### YOUR INSTRUCTIONS
Reply with one number: the count of lines in the records below that hold "accomplish".

[Records from a dataset]
__________________________________________________
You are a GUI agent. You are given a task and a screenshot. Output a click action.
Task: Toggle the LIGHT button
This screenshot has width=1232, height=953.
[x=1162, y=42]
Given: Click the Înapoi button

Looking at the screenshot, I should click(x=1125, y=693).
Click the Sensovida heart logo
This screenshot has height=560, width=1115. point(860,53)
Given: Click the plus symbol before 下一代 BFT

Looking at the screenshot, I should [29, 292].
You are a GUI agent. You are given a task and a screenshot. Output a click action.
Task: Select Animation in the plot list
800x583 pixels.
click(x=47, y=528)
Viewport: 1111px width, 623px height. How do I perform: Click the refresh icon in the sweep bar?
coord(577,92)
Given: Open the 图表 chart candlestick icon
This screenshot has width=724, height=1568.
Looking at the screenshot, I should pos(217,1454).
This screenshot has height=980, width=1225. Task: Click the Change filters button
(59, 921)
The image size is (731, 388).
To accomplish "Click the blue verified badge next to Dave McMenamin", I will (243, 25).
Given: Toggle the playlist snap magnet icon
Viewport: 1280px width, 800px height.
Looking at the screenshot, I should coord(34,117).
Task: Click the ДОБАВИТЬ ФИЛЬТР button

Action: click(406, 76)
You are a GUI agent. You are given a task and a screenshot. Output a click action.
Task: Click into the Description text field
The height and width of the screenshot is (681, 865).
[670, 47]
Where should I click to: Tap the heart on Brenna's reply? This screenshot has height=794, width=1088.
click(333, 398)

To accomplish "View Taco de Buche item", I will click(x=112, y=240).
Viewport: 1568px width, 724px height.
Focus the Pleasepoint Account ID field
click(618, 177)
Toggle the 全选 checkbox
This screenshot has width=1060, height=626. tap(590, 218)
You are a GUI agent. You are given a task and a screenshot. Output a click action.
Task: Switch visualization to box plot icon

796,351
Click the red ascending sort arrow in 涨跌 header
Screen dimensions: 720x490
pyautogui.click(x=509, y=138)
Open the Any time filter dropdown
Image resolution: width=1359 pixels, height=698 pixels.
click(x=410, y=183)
__________________________________________________
### EXERCISE ANSWER
2